After graduating from the University of South California at the end of the Second World War, he came to Oxford via the American University in Cairo, and then on to Cambridge and ordination in the diocese of Ely.
As Fellow and Dean of Emmanuel College and University Lecturer in Divinity, Howard Root was one of those bright stars whom Alec Vidler, as editor of Soundings, drew together in 1966. Root’s essay, the first in the volume, was concerned with the current malaise in natural theology and its remedy. He argued that it was “time to begin all over again” against the criticism of A. J. Ayer and Logical Positivism, on the one hand, and Karl Barth, on the other. It was an eloquent essay.
E. L. Mascall attacked it for discarding much that was precious of the Christian past; but he admired its verve. Perhaps its most interesting aspect was Root’s conclusion that natural theology should be restored by the contemplation of modern literature and the work of contemporary artists who were “in touch with the springs of creative imagination”.
With such promise, he became Professor of Theology at Southampton University in 1966, immediately after the theological and ecumenical stimulation of the Second Vatican Council, where he was one of the Anglican Observers between 1963 and 1965, under Bishop John Moorman of Ripon.
While at Southampton, Root was also for a time a joint editor of The Journal of Theological Studies and a visiting professor at Louvain. Nevertheless, his time at Southampton was not of the easiest, as university cutbacks impinged.
Following from his observation of the Second Vatican Council came Root’s membership of the Anglican/Roman Catholic Joint Preparatory Commission, which reported to the Vatican and the Lambeth Conference of 1968 through its Malta report.
Root and Bishop Moorman contributed a significant paper, “Unity and Comprehensiveness”, to the Preparatory Commission. It concerned itself with problems of doctrinal continuity and development, establishing the meaning of definitions and the question of doctrinal boundaries — questions that have never been absent from the Anglican–Roman Catholic agenda since.
Meanwhile, Root had been invited to chair the Archbishop of Canterbury’s commission on marriage discipline, which eventually resulted in the 1971 report Marriage, Divorce and the Church. As the Bishop of Wakefield has remarked, this was the most theological of a series of reports, all of which suffered a similar fate of non-acceptance by a sufficient majority in the General Synod.

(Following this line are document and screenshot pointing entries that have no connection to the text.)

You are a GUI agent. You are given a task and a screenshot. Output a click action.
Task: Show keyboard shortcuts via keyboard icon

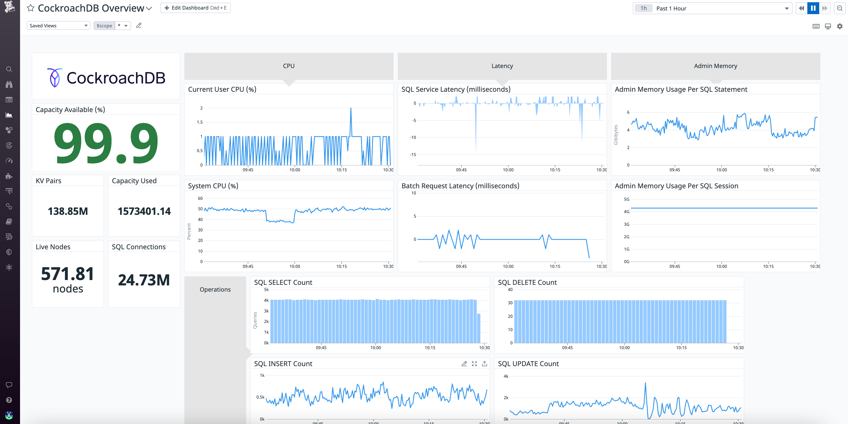coord(816,26)
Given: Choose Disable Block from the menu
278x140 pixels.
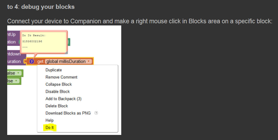Looking at the screenshot, I should click(x=58, y=92).
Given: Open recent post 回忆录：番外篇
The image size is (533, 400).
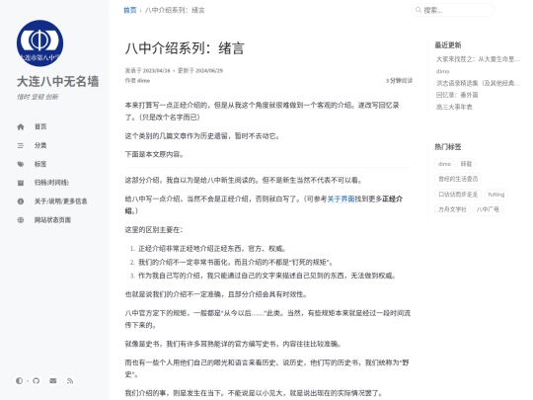Looking at the screenshot, I should coord(457,95).
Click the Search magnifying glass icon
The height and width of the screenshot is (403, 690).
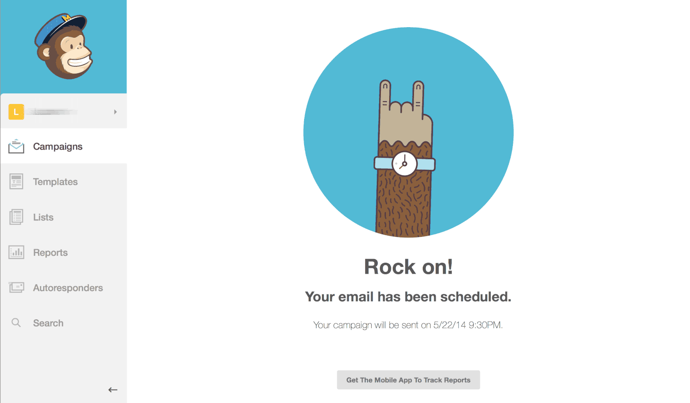[16, 323]
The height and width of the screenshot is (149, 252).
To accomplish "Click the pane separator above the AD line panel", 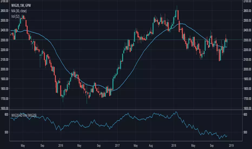I will (x=126, y=110).
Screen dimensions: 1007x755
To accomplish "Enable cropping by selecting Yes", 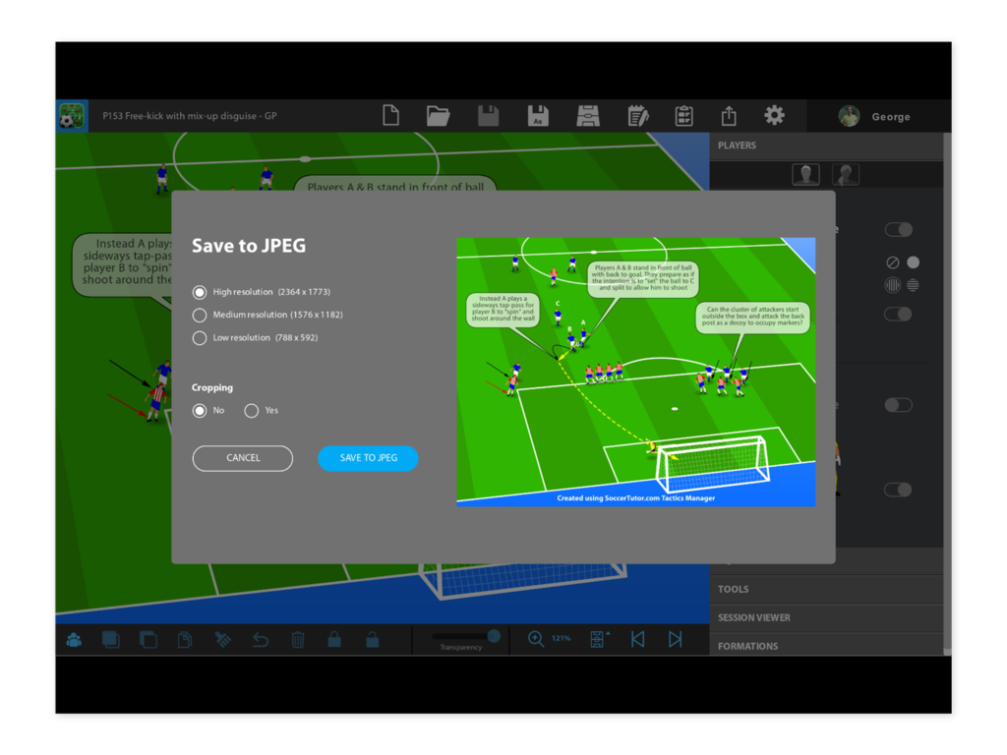I will [252, 410].
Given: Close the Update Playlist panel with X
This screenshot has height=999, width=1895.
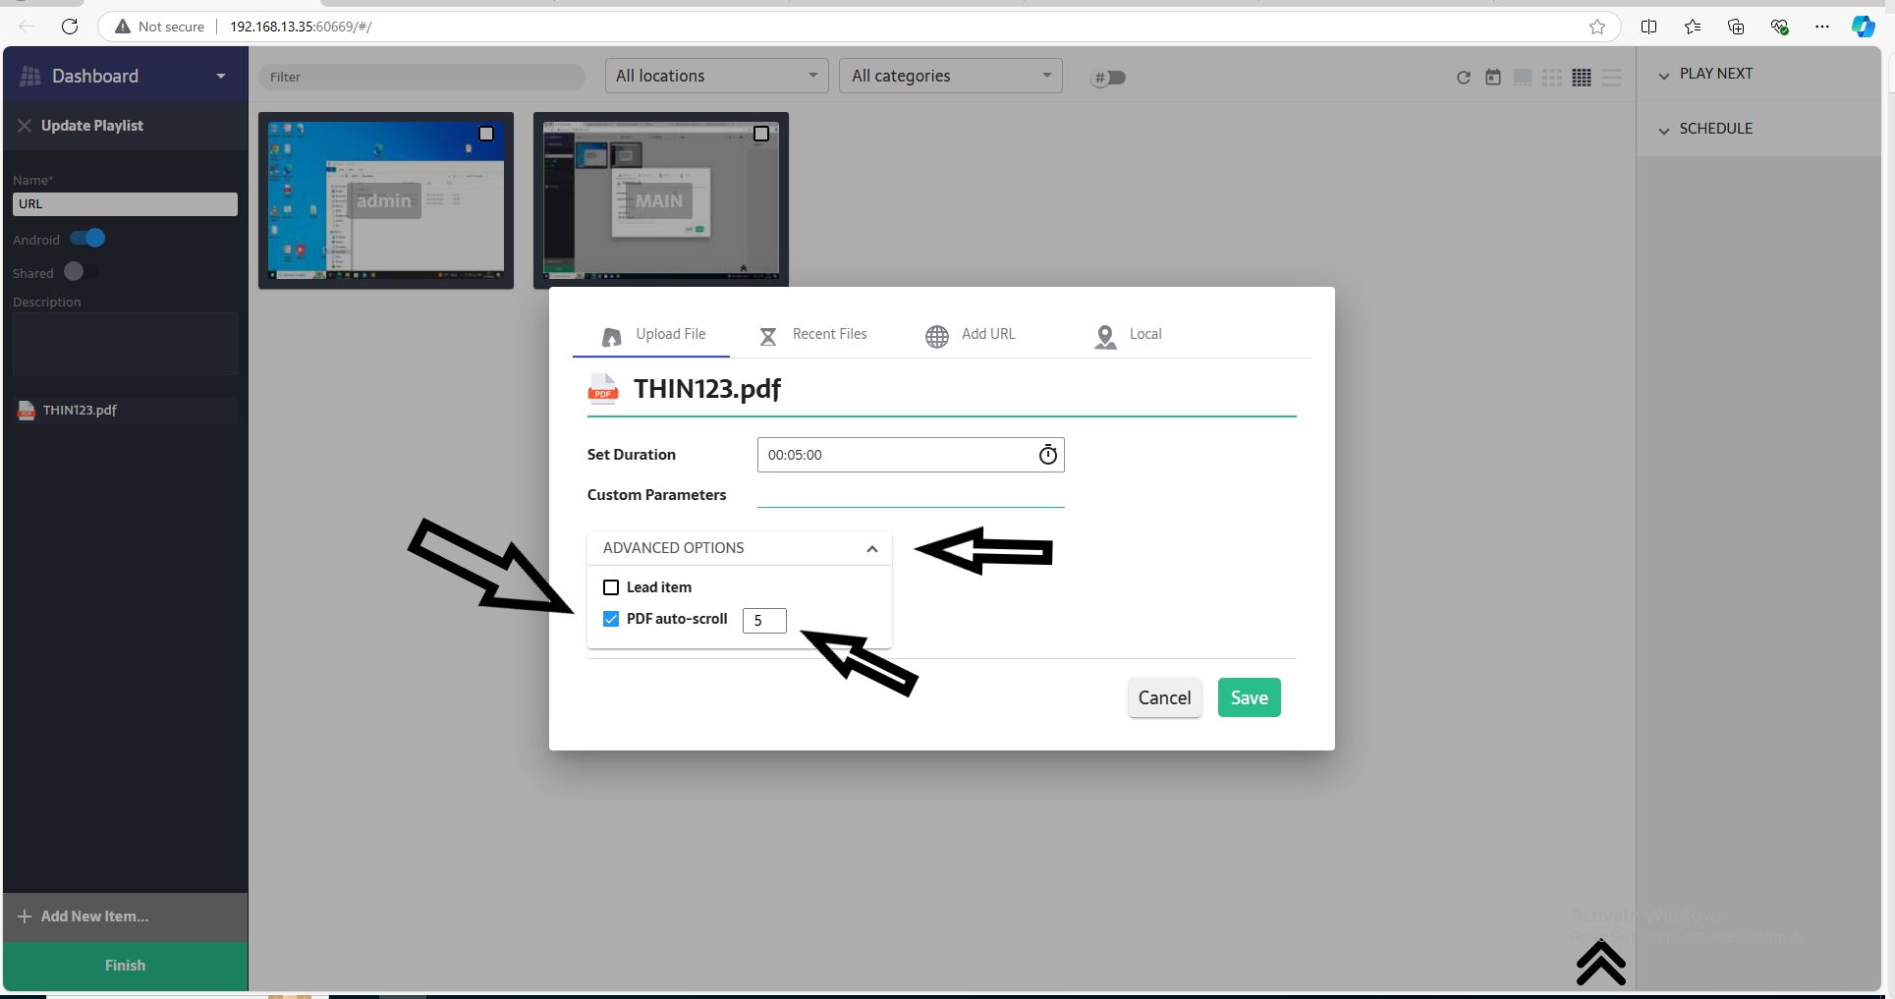Looking at the screenshot, I should point(25,126).
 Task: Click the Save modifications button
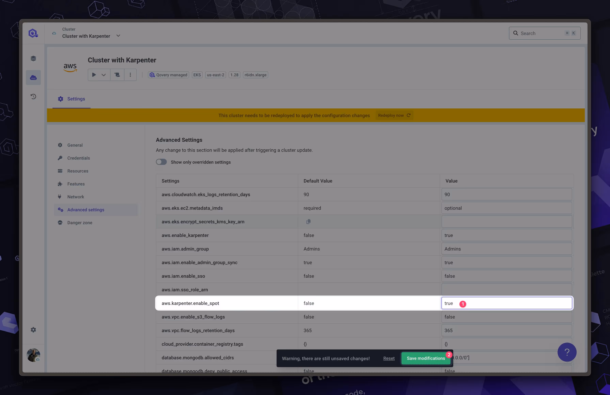pos(425,358)
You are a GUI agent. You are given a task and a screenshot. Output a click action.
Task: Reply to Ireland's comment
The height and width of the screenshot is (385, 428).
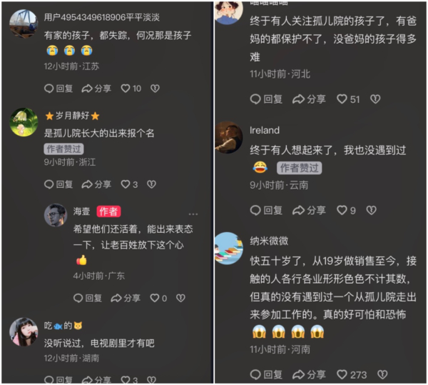pyautogui.click(x=266, y=210)
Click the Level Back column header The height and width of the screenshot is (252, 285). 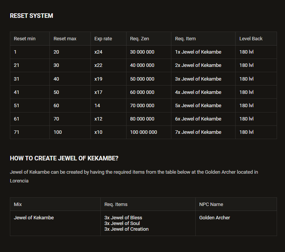pos(256,39)
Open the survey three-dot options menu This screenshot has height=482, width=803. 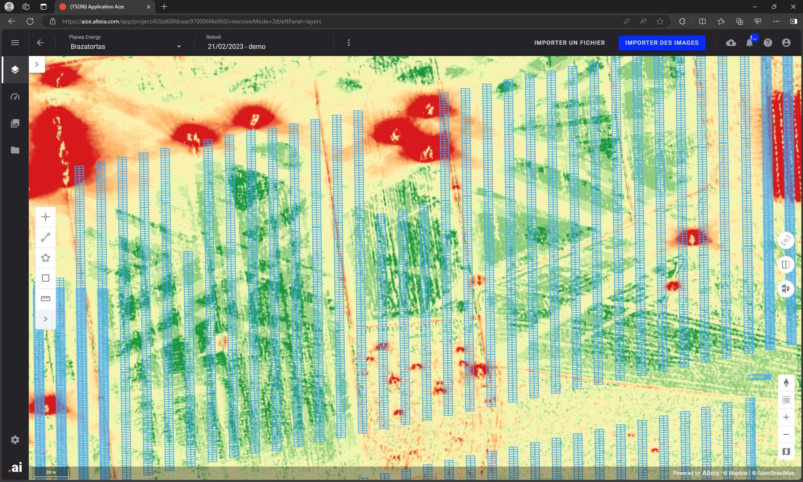tap(349, 43)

As Root was to note wryly, this left the Church of England (until recently) with the most rigorous theoretical marriage discipline of all Churches, and the most chaotic and undisciplined in practice.
Root became a member of the Anglican Roman Catholic International Commission (ARCIC-I) in 1970. In the few interstices between theological discussion, Howard would be found avidly working on the Times crossword with fellow members of the Commission. ARCIC-I completed its work in the Final Report (1981).
That year, he moved to Rome to be Director of the Anglican Centre and the Archbishop of Canterbury’s Counsellor on Vatican Affairs — the Archbishop’s representative in Rome. Wonderfully supported by his wife Celia, both domestically and administratively, Root’s work as an Anglican ambassador in the centre of the Roman Catholic Church’s structures was a ministry characterised by friendship, hospitality, and understanding.
Those who worked in the Pontifical Council for Christian Unity (formerly the Vatican Secretariat for Promoting Christian Unity) trusted him and held him in great esteem. But this was a difficult time for Anglican-Roman Catholic relations: the Congregation for the Doctrine of the Faith distanced itself from the ARCIC report, on the one hand, and the Anglican Communion ordained women priests and eventually bishops, on the other. Root, though theoretically in favour of the ordination of women, did not believe that the time was right.
Equally, the Anglican Consultative Council was to indicate increasingly that the Communion as such would no longer support the Centre financially. Difficulty of access to the Centre was also a serious problem, to be overcome only in more recent years. Friendships in the Gregorian University, where he was a visiting professor, and the Angelicum compensated.
In retirement in Winchester, Root, ever supported by Celia, retained his gentle openness and friendship to all, despite illness. But there must be a sadness that things that might have been never came to pass. His memory will be cherished with affection.